Jack is the one person in my life that has made me feel like anything is possible. Even after everything we've been through my feelings for him are the only thing that I consider a constant in my life. When me and Jack finally started talking again, I hated him and I hated the thought of him but even after just spending very few hours with him he made me the happiest I had been in a long time. A lot of pressure was put on me after my dad died and Spencer moved to LA to spend time with our uncle. My mum wasn't completely okay and I had to do a lot of work around the house in order to get things done, I practically raised my own brother for 3 years of his life. After my dad died my mum was broken and she never recovered, neither did Spencer. Sure, it was hard but I had Jack and they didn't have anyone to help them through it.

The first day Jack and I spent any time together was the day he gave me the skateboard. The board symbolises so much more than just being a skateboard to me. The board symbolises my feelings for Jack because every single memory I have with this skateboard are ones I made when I was falling in love with Jack and the last memory I have with this board was when I finally told Jack that I loved him. I couldn't bring myself to throw it away after me and Jack ended things, even after three years I couldn't just abandon it because it felt like I was letting go of everything Jack and I had and even after trying to convince myself that I didn't feel anything for him, deep down I knew that wasn't true. Jack told me that no matter what happened, he's always be with me wherever I was and that is what the board meant to me.

These past few months have been the most complicated and amazing months of my life.

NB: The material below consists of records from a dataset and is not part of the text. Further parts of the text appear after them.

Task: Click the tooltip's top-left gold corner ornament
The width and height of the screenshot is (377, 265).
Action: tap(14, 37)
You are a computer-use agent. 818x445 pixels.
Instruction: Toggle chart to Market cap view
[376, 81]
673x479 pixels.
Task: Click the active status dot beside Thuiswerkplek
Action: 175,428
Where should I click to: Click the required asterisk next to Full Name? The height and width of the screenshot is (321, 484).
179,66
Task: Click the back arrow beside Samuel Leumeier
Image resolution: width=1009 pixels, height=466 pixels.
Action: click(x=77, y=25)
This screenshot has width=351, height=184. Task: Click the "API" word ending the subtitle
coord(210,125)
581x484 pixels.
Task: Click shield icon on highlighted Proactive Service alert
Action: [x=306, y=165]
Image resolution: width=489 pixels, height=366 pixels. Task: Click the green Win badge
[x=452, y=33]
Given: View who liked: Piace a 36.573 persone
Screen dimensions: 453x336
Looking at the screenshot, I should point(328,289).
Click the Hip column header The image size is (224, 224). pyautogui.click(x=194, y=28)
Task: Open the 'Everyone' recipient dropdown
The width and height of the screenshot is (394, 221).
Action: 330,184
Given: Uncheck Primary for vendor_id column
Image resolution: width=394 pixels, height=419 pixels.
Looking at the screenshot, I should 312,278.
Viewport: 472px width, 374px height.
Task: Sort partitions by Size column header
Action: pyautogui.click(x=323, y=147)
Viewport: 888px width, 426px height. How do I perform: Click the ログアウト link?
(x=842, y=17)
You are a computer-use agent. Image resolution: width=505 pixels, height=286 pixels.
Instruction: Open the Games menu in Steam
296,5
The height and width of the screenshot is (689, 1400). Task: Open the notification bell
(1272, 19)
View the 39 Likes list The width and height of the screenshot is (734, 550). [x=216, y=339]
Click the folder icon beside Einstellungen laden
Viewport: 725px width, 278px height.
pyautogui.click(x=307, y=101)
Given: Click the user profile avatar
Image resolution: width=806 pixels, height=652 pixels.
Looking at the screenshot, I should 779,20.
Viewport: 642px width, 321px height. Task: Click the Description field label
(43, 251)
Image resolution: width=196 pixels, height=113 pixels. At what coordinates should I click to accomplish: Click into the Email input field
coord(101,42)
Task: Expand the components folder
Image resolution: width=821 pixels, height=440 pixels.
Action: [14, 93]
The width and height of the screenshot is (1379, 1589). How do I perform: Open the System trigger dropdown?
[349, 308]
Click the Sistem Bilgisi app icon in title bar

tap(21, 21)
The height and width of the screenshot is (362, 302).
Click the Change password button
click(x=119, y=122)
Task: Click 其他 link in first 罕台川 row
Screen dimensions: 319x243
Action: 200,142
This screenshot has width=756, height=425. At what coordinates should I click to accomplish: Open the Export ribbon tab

I got Jack back and that's all that matter to me despite loosing friends in the process. I never thought I'd see Jack again, so seeing him and finding out that he had moved on broke me into a million pieces, but thing quickly started to look up after Jack came to my apartment the night I saw him again. It felt like there was some sort of hope and despite telling him that I hated him, I knew that it couldn't have been that easy to push him away.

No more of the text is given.